■ **Description of the task**: From the line containing "Given: Answer True with its radio circle" through the end of the listing, write the lines again with "progress bar" replaced by "progress indicator". Keep everything else the same.

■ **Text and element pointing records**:
* Start *

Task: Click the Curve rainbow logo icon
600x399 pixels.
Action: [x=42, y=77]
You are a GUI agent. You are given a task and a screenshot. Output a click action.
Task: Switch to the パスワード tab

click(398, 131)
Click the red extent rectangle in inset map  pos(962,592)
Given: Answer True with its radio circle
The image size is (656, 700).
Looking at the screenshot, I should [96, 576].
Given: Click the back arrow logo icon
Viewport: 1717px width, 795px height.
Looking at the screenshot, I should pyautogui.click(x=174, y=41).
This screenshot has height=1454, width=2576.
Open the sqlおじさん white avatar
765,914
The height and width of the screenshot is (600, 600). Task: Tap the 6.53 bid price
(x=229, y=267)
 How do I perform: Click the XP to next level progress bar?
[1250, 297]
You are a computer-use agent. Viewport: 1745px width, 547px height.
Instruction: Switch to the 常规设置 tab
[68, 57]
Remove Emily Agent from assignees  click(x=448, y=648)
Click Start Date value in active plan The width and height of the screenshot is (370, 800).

* End *

■ **Output of the exercise**:
Given: Answer True with its radio circle
The image size is (656, 700).
Looking at the screenshot, I should [96, 576].
Given: Click the back arrow logo icon
Viewport: 1717px width, 795px height.
Looking at the screenshot, I should pyautogui.click(x=174, y=41).
This screenshot has height=1454, width=2576.
Open the sqlおじさん white avatar
765,914
The height and width of the screenshot is (600, 600). Task: Tap the 6.53 bid price
(x=229, y=267)
 How do I perform: Click the XP to next level progress indicator?
[1250, 297]
You are a computer-use agent. Viewport: 1745px width, 547px height.
Instruction: Switch to the 常规设置 tab
[68, 57]
Remove Emily Agent from assignees  click(x=448, y=648)
Click Start Date value in active plan The width and height of the screenshot is (370, 800).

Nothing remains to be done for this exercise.